* _Tarefas propostas_:
A - Segundo o texto de origem, qual etnia corresponde a cerca de 20% dos moradores da comunidade Real Parque?
B - Por favor, cite literalmente o trecho do texto de origem que vai de "A ocupação irregular" até "mil são Pankararu.".

No dia 09 de abril aconteceu o primeiro #SarauNoCasulo de 2016, com o tema “Cultura Indígena”.

No mês em que se celebra o “Dia do Índio”, o Projeto Casulo dedica seu tradicional sarau aos povos originários do Brasil, especialmente aos Pankararus – etnia que representa cerca de 20% dos moradores da comunidade Real Parque.

Em parceria com a Associação SOS Pankararu e com a participação de indígenas das etnias Fulni Ô e Kariri Xocó, que residem em outras regiões da cidade de São Paulo, foi realizada a “Dança das Praiás”, um ritual de cura Pankararu. A decoração do refeitório e da quadra – onde aconteceram, respectivamente, o almoço preparatório e o ritual – ficou por conta dos alunos da EMEF José de Alcântara Machado que, sob orientação do professor Leno Vidal, estão trabalhando com o tema “Raízes Pankararu” nas aulas de arte.

 Uma equipe da TV Gazeta registrou o evento e entrevistou a assistente social do Casulo, a Pankararu Selma Lenice, para o programa Cidade Ocupada. O episódio, que trata de indígenas em contexto urbano, pode ser assistido aqui  http://www.tvgazeta.com.br/videos/estamos-exterminando-os-nossos-indios-programa-completo/).

Um pouco de história

A migração dos Pankararus de sua aldeia no sertão pernambucano para a cidade de São Paulo foi intensificada nas décadas de 1950 e 1960. Os indígenas eram agenciados para trabalhar na construção civil, com destaque para as obras do estádio Cícero Pompeu de Toledo, da sede do grupo Bandeirantes de Comunicação e do Palácio dos Bandeirantes, todas na região do Morumbi.

A ocupação irregular de pedaços de terra nas margens do Rio Pinheiros, local de chegada na capital paulistana e entorno dos alojamentos preparados para os operários, por parte de trabalhadores migrantes (não apenas indígenas) deu origem a uma favela conhecida como “Favela da Mandioca”, que – situada no bairro do Real Parque – mais tarde assumiu o nome de “Favela Real Parque”. Atualmente a favela está quase completamente urbanizada e nela moram mais de 5 mil pessoas, das quais cerca de 1 mil são Pankararu.

* _Amostra de dados_:
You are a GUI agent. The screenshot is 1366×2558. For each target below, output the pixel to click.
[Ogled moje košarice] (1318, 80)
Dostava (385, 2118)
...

* _Respostas_:
A - Os Pankararus.

B -
A ocupação irregular de pedaços de terra nas margens do Rio Pinheiros, local de chegada na capital paulistana e entorno dos alojamentos preparados para os operários, por parte de trabalhadores migrantes (não apenas indígenas) deu origem a uma favela conhecida como “Favela da Mandioca”, que – situada no bairro do Real Parque – mais tarde assumiu o nome de “Favela Real Parque”. Atualmente a favela está quase completamente urbanizada e nela moram mais de 5 mil pessoas, das quais cerca de 1 mil são Pankararu.